Terminamos con esto el apartado dedicado a las vitaminas y los minerales, pero existe otro elemento básico para vida: el agua.

El agua

Aunque no se considera un nutriente, el agua es esencial para gozar de buena salud y ganar masa muscular. Conduce los electrolitos a los músculos y posibilita su contracción y la transmisión de los impulsos nerviosos. También transporta las vitaminas, los minerales, la glucosa, los aminoácidos y las hormonas a todo el cuerpo. De hecho, constituye el 70% del organismo. Sin ella, no podríamos metabolizar las grasas ni retirar los residuos de las células. Todos los seres vivos necesitan agua. Ayuda a producir energía, regular la temperatura corporal, desintoxicar el organismo, crear células o lubricar las articulaciones. La deshidratación acelera el envejecimiento y favorece los procesos inflamatorios.

El cuerpo pierde agua constantemente... incluso con la respiración, pero también con el sudor del calor del verano y el ejercicio físico, que nos refresca. Las bebidas con cafeína, como el café, el té y ciertos refrescos, así como el alcohol, estimulan aún más la eliminación de líquidos porque actúan como diuréticos. Cuando tomemos esos productos debemos beber agua en la misma proporción como medida de compensación. Para las personas que desean reducir su porcentaje de grasa corporal, el agua es aún más importante, ya que una deshidratación leve ralentiza un 3% el ritmo metabólico basal, pero esa ligera caída supone ganar medio kilo de grasa al cabo de seis meses. Los estudios demuestran también que una pérdida de agua de tan sólo un 1% del peso corporal limita el rendimiento físico y mental. Una pérdida del 4% puede causar cefalea, fatiga, debilidad muscular e irritabilidad. Si llega al 7% en el verano, las consecuencias pueden ser fatales.

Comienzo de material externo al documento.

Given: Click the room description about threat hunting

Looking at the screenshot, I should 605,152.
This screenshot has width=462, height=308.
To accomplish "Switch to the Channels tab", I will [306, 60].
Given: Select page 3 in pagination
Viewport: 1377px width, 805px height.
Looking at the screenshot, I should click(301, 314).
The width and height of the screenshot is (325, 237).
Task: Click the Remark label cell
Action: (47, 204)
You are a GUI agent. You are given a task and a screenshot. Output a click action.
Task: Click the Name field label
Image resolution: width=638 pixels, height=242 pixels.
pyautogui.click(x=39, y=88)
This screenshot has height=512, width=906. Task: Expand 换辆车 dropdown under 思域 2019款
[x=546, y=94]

La falta de agua puede alterar el equilibrio de los electrolitos y afectar a la fuerza y a la contracción muscular, así que aseguraos de beber la cantidad suficiente a lo largo del día

Mantener el cuerpo hidratado permanentemente constituye un factor importante del programa MET. No esperéis a tener sed para beber agua, porque tomaréis menos de la que necesitáis. Puede que no sea un tema de conversación agradable, pero el color de la orina constituye una forma sencilla de saber si el organismo recibe la cantidad adecuada de agua. Un tono amarillo oscuro indica que necesitamos más líquidos. Bebed el agua suficiente para que la orina adquiera un color más claro, casi transparente. Una persona normal necesita ocho vasos diarios de agua. Por supuesto, quienes hacen ejercicio han de beber más. Os recomiendo que llevéis con vosotros una botella grande de agua y vayáis tomando sorbos.

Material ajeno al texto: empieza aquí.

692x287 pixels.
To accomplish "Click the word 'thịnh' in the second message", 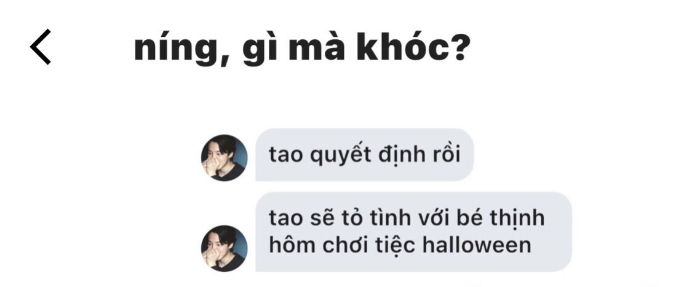I will 517,219.
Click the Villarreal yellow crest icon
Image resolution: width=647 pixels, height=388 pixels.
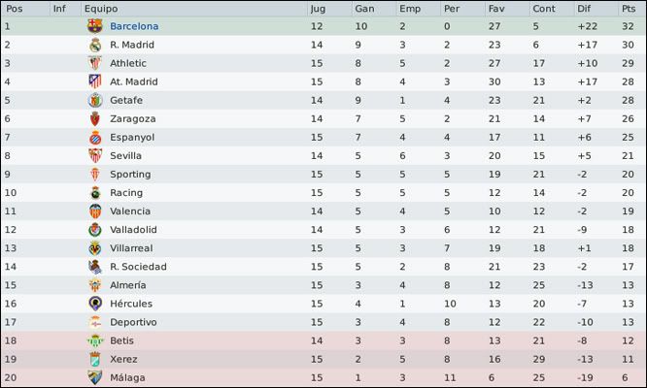[x=95, y=248]
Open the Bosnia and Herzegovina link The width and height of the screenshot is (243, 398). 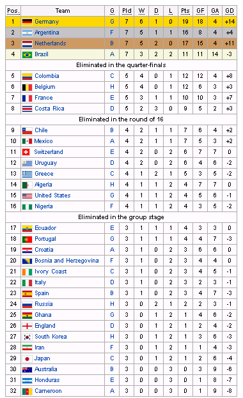(x=67, y=261)
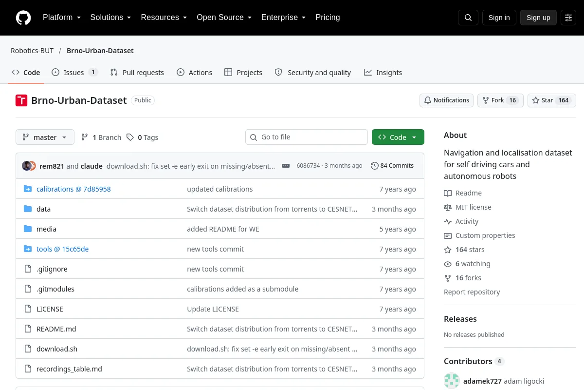Expand the Open Source menu
The height and width of the screenshot is (390, 584).
(x=224, y=18)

Recapitulando, cuando sigáis la dieta MET, bebed mucha agua y acostumbraos a tener una botella grande en la mesa de la oficina o en el coche. Repito: no esperéis a sentir sed; id bebiendo todo el día. No ingerir la cantidad suficiente de agua, además de los efectos negativos que se han mencionado, puede alterar el nivel de sodio y potenciar la retención de líquidos subcutáneos, que transmite una imagen fláccida. Según una encuesta reciente del Centro de Información Nutricional de EE UU, los estadounidenses beben una media de 4,6 vasos de agua al día, frente a los 5,9 de bebidas que estimulan la diuresis, como el café y los refrescos. Si a eso sumamos que la mayoría de las personas sufre una deshidratación del 2% al 4% —en cierto casos, hasta del 6%— de su peso corporal cuando hace ejercicio, resulta fácil comprender que el programa MET recomiende tomar 10 vasos de agua al día.